**Exercise set**.
**a.** Answer these questions from the welding safety article:
(i) Why is trying to weld without eye protection dangerous?
(ii) Besides welders, who can be put at risk by welding smoke and fumes?
(iii) Which two kinds of workers' compensation benefits does the article mention?
**b.** Does each statement agree with the welding safety article? Answer yes or no, and quote the words that decide it.
(i) The location of a welding job directly affects most of its hazards.
(ii) Welders should keep all their skin covered, hands included.
(iii) Temporary disability benefits are available to every injured welder.
**c.** Return the passage of the welding safety article that starts at "Wear a welding" and ends at "for the eyes.", copied word for word.

**Text for analysis**.
"""

Wolf, Baldwin & Associates, P.C.

Important safety reminders for career welders

Every profession comes with specific risks, but some are more dangerous than others. One job that is filled with dangers is welding. The location of the job doesn't have a direct impact on many of the hazards of the job.

Anyone who is welding should ensure that they are following proper safety protocol. Employers of these individuals should ensure that there are guidelines for the workplace and that they have proper equipment. Understanding some common hazards can help to ensure that they are sufficiently addressed.

Repetitive stress injuries

Not only do welders have to deal with the effects of being in unusual positions to get some welds completed, they also have heavy safety equipment to deal with. Traditional welding helmets are often heavier than their auto-darkening helmet. Making sure that welders are using ergonomic positions when possible can also help them to avoid cumulative trauma injuries. If you have one forming, you might notice that discomfort in the impacted area progressively worsens until it can't be ignored. Getting medical care early in this process can minimize the long-term impacts.

Burns and eye injuries

Wear a welding helmet to protect your eyes from the arc rays. Trying to weld without eye protection is dangerous because arc flash might not appear for hours after the exposure to the rays. Some helmets are auto darkening, which provides enhanced protection for the eyes.

In addition to proper eye protection, welders need to wear proper shoes and clothing. You face the risk of burns from the sparks of welding. Make sure that you have every bit of skin covered, including wearing gloves on your hands.

Respiratory challenges

The welding process causes smoke and fumes. These can pose a risk to workers who are in the vicinity, not only the welders. Any area where welding is occurring should have adequate ventilation that can remove the problematic fumes and air toxins while pulling fresh air into the space. Some welding materials have specific warnings about needing a respirator, so be sure these are being followed.

If you are a welder who is injured at work, seek medical care to learn the extent of damage and to find out your treatment plan. Workers' compensation benefits for medical care will take the stress off your finances, as can the temporary disability benefits that are possible in some cases.

"""

**Recorded data**.
"""

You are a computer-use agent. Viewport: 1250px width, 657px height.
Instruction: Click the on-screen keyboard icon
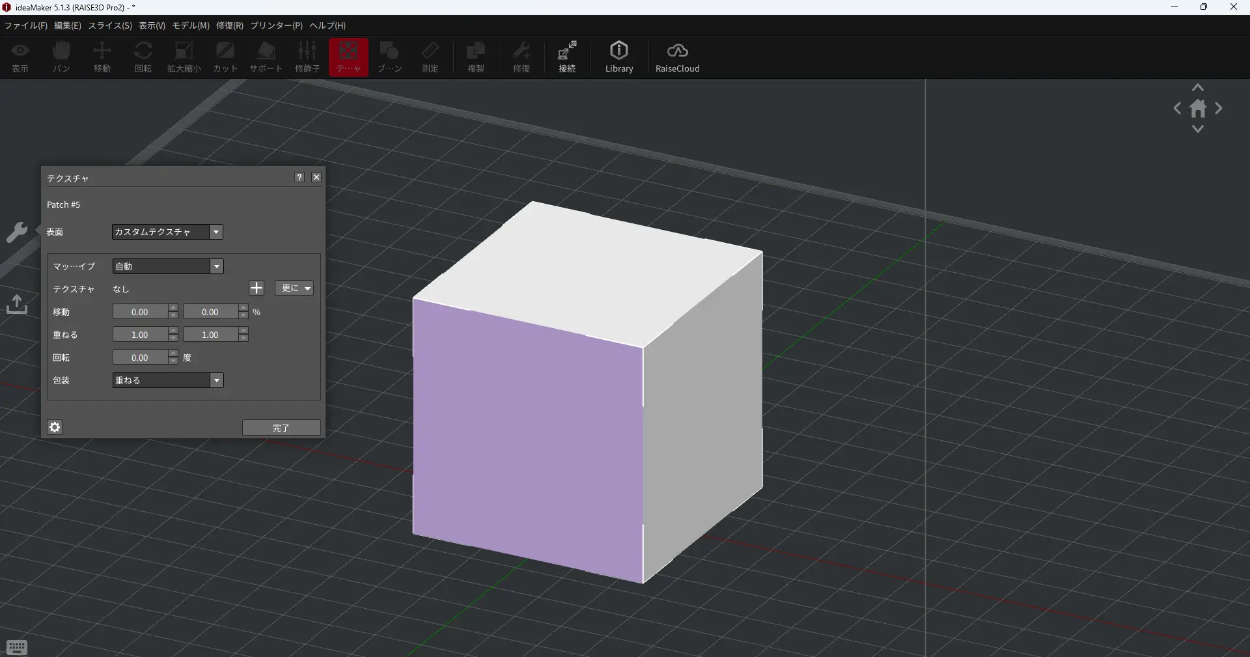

"""

**Your responses**.
**a.**
(i) Arc flash might not appear for hours after exposure to the rays.
(ii) Workers who are in the vicinity.
(iii) Benefits for medical care and temporary disability benefits.

**b.**
(i) No. "The location of the job doesn't have a direct impact on many of the hazards of the job."
(ii) Yes. "Make sure that you have every bit of skin covered, including wearing gloves on your hands."
(iii) No. "the temporary disability benefits that are possible in some cases."

**c.**
Wear a welding helmet to protect your eyes from the arc rays. Trying to weld without eye protection is dangerous because arc flash might not appear for hours after the exposure to the rays. Some helmets are auto darkening, which provides enhanced protection for the eyes.